= John Knowles (guitarist) =

American musician

John Knowles (born 1942) is an American acoustic guitarist.

==Career==
Knowles first learned accordion, then ukulele, transposing the accordion keyboard to the ukulele fretboard. He studied guitar in high school, then attended Texas Christian University, where he received a degree in physics while playing guitar in his free time.

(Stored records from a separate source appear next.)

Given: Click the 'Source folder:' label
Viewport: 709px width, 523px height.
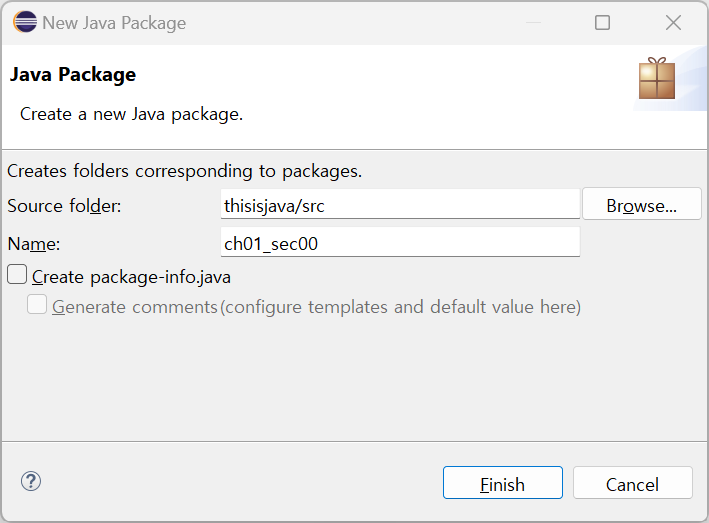Looking at the screenshot, I should [64, 205].
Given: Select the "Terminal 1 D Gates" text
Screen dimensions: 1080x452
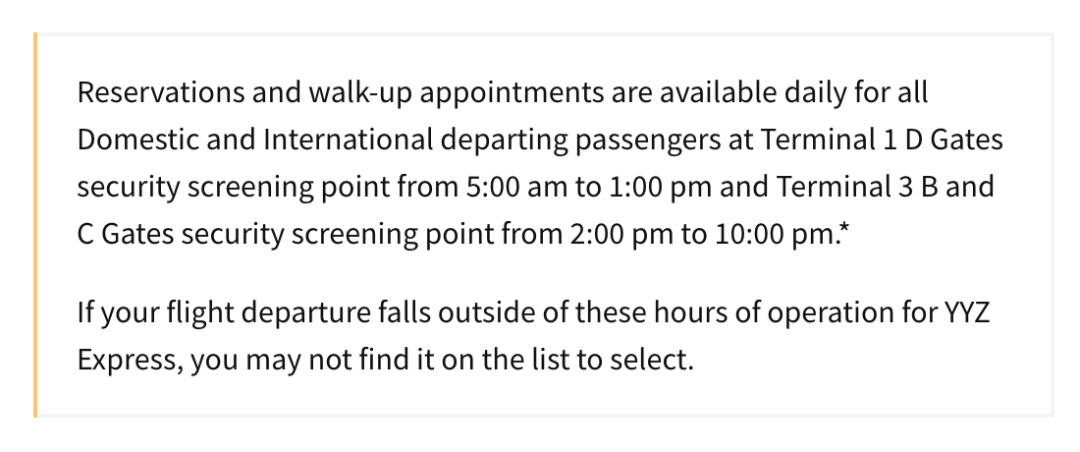Looking at the screenshot, I should (x=882, y=140).
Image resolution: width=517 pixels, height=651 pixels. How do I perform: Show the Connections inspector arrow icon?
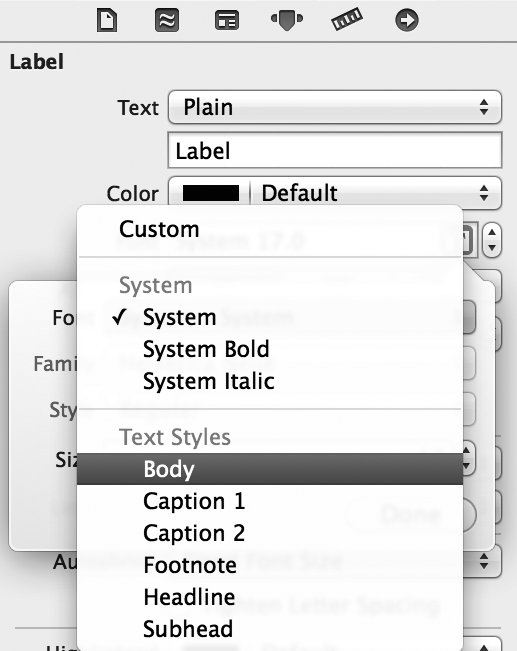click(x=407, y=20)
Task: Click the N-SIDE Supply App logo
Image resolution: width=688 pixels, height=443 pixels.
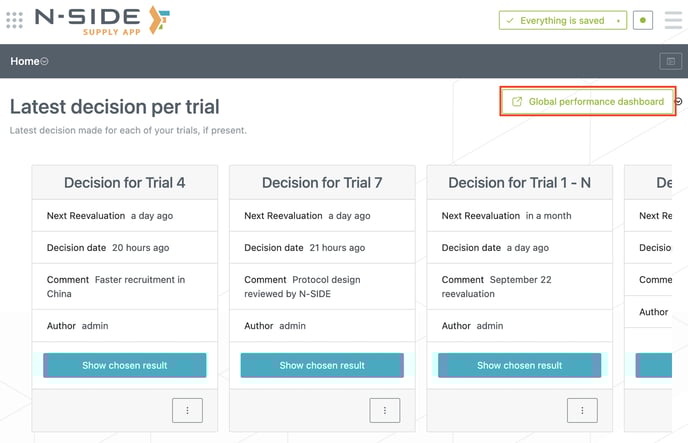Action: point(102,20)
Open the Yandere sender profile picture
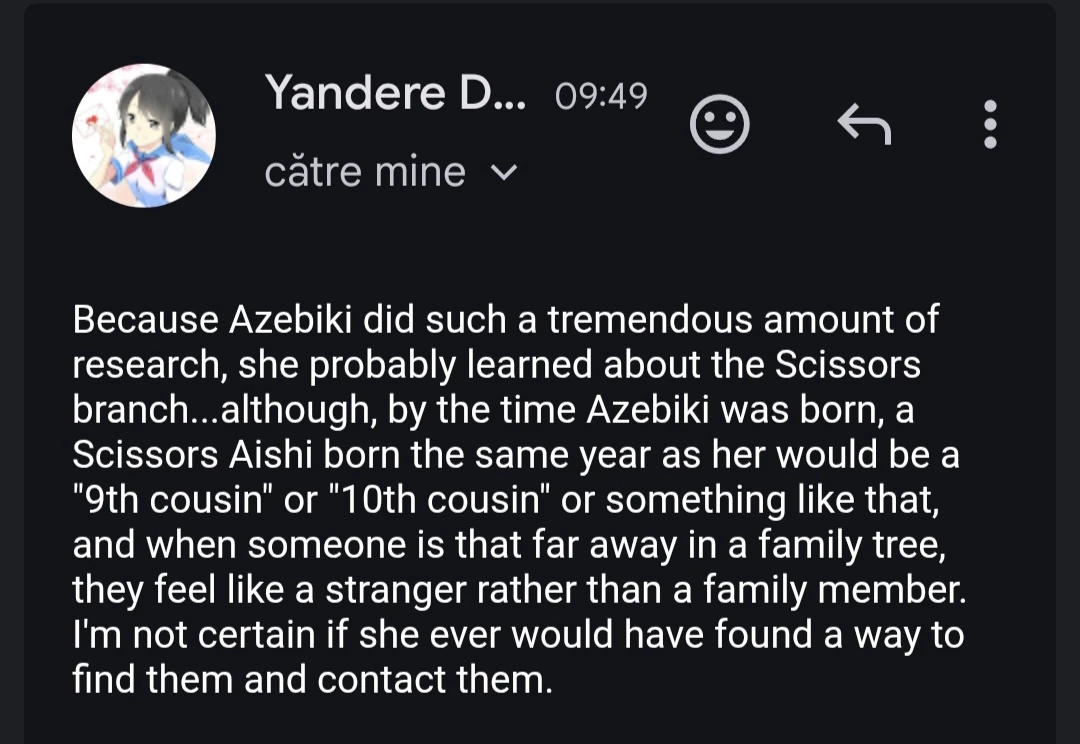 [x=144, y=136]
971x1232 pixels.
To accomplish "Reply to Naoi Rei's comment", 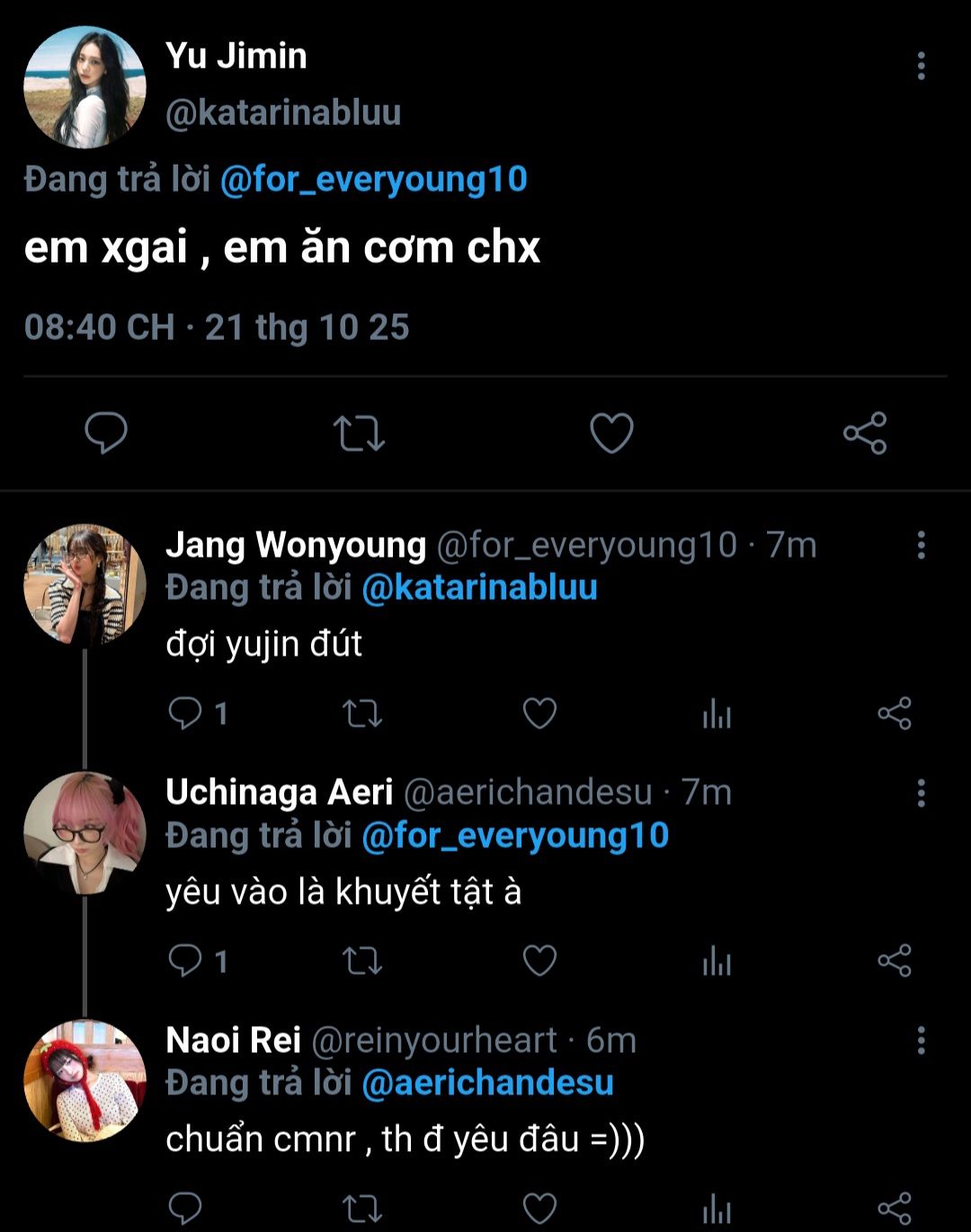I will (x=185, y=1209).
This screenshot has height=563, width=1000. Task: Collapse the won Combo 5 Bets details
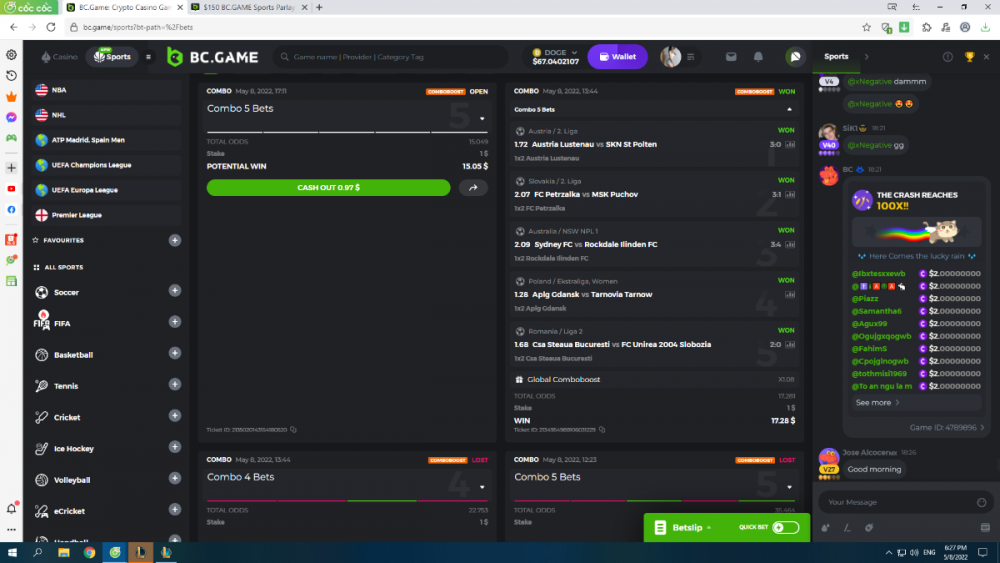pos(789,109)
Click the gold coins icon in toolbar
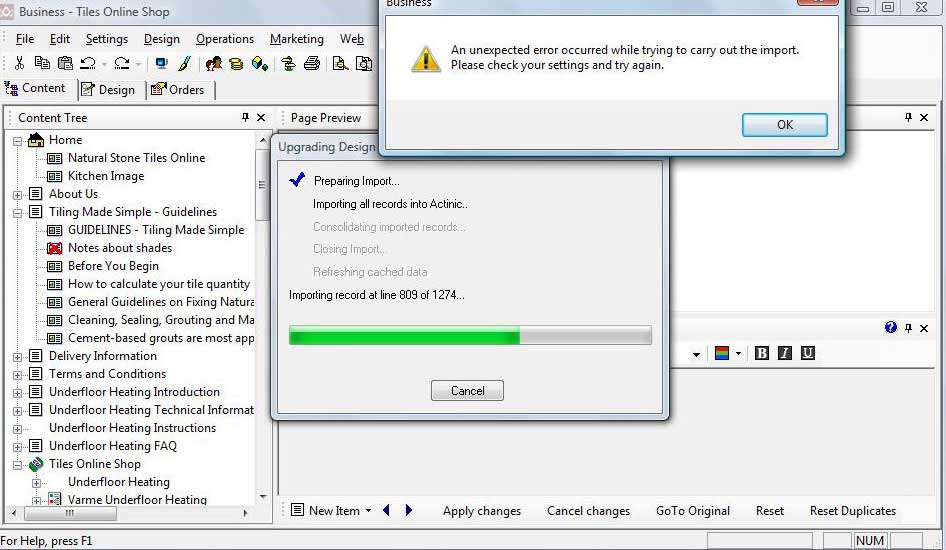Screen dimensions: 946x550 (x=237, y=64)
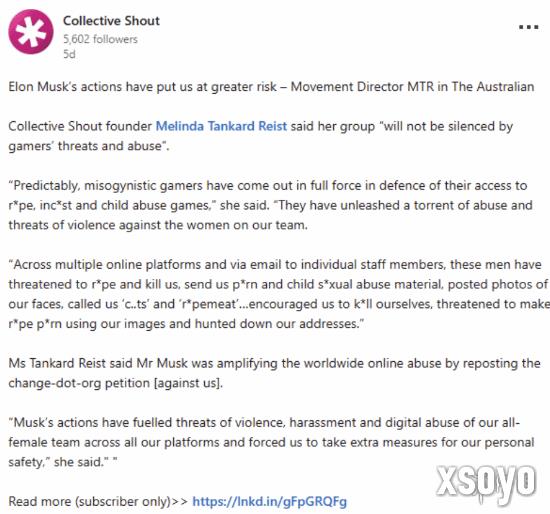Click the xsoyo watermark logo
Viewport: 550px width, 514px height.
pos(486,481)
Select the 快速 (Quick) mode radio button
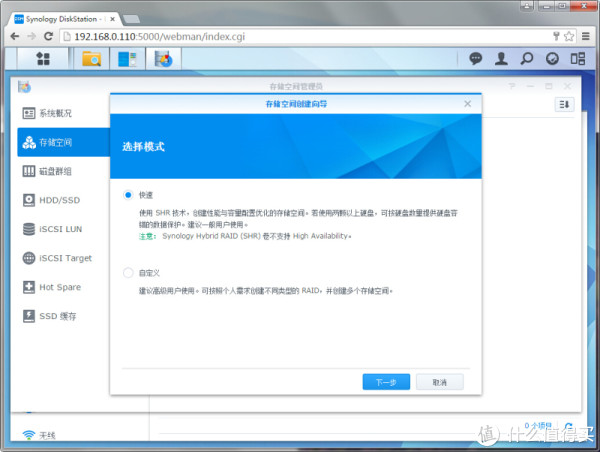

Knowles is a C.G.P. (Certified Guitar Player), a title Chet Atkins gave to fingerstyle guitarists he admired. The others are Tommy Emmanuel, Marcel Dadi, Jerry Reed, and Steve Wariner. Four of the CGP had their titles formalized by the CAAS (Chet Atkins Appreciation Society): Knowles, Emmanuel, Wariner, and Reed. After Atkins's death, his daughter gave a posthumous CGP to Paul Yandell, Atkins's guitar partner.

==Honors==
- CGP member, Chet Atkins, 1996
- Induction, National Thumb Picker's Hall of Fame, 2004
- Grammy Award, two Emmy Award nominations

==Discography==
===As leader===
- Sittin' Back Pickin (Sound Hole, 1979)
- Heart Songs with Tommy Emmanuel (CGP, 2019)

===As sideman===
- Chet Atkins, The First Nashville Guitar Quartet (RCA Victor, 1979)
- Tommy Emmanuel, Little by Little (Favored Nations, 2010)
- James Galway, The Wayward Wind (RCA, 1982)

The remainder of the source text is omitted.